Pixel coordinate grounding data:
- - - - -

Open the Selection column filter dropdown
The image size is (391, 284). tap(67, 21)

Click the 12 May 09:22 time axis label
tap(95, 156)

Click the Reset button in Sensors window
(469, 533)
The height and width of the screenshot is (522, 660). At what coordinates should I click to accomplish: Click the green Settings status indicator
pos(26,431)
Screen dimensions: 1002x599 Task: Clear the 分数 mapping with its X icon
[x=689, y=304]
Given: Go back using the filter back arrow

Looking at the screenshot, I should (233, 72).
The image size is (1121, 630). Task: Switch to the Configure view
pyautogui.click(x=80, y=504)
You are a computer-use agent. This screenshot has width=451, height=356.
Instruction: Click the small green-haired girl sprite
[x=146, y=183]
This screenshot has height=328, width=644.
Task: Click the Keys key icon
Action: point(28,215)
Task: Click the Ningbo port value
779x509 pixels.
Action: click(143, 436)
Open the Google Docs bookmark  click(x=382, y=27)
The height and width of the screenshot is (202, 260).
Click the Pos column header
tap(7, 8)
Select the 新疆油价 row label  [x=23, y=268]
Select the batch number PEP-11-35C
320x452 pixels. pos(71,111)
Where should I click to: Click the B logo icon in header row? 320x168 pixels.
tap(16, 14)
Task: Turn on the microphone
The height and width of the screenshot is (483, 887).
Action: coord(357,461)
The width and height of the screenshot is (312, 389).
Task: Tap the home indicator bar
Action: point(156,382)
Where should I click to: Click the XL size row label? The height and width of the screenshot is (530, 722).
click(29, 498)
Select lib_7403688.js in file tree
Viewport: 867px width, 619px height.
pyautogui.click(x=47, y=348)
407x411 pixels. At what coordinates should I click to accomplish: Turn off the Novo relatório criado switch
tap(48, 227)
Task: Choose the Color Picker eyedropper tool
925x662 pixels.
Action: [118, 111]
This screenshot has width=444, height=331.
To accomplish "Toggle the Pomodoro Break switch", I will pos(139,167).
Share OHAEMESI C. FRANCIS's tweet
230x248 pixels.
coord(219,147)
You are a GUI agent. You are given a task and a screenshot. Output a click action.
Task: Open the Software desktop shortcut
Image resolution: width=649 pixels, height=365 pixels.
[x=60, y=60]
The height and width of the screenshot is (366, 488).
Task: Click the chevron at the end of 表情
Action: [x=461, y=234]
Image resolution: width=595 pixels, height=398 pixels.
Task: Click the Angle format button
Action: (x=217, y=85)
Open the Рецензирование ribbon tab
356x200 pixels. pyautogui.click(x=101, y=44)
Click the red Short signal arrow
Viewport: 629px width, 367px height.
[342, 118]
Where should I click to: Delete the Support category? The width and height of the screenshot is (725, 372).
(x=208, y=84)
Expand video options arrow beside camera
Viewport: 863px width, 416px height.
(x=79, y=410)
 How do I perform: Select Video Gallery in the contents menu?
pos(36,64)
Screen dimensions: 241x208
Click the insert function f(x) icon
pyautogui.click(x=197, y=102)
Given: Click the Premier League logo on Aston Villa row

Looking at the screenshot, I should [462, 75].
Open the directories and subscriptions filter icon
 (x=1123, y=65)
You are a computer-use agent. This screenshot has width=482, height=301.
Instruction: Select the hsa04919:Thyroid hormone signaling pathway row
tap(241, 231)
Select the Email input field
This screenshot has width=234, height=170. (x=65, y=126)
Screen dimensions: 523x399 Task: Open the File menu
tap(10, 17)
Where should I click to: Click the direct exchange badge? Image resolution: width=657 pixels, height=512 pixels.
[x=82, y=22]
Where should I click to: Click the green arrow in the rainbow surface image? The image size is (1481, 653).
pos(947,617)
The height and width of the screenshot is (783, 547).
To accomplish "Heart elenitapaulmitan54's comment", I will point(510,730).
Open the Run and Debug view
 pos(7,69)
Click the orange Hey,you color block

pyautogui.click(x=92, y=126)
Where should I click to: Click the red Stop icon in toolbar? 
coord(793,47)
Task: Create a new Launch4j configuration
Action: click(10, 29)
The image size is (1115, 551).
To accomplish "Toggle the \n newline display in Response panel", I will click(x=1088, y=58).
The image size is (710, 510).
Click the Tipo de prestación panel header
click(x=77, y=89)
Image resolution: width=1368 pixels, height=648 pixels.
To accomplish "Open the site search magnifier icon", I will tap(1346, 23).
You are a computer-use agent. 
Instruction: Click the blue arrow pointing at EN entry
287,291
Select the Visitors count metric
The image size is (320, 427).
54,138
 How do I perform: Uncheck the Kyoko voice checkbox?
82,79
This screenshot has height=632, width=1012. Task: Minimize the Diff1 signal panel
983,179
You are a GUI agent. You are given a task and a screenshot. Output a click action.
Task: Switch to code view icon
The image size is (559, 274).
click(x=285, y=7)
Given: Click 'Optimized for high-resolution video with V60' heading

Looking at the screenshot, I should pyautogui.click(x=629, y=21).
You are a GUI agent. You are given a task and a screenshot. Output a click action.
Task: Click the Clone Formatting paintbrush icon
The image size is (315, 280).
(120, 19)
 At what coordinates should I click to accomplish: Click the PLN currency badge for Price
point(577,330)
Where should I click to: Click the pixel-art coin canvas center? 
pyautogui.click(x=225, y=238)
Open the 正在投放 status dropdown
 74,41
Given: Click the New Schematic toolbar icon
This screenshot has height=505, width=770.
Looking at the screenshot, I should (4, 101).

- - - - -

• _ASSIGNMENT_: Find every line in the records that has the word "computer". Copy those lines.

• _RESPONSE BOX_:
You are a computer-use agent. This screenshot has width=451, height=356.
You are a computer-use agent. This screenshot has width=482, height=301.
You are a computer-use agent. 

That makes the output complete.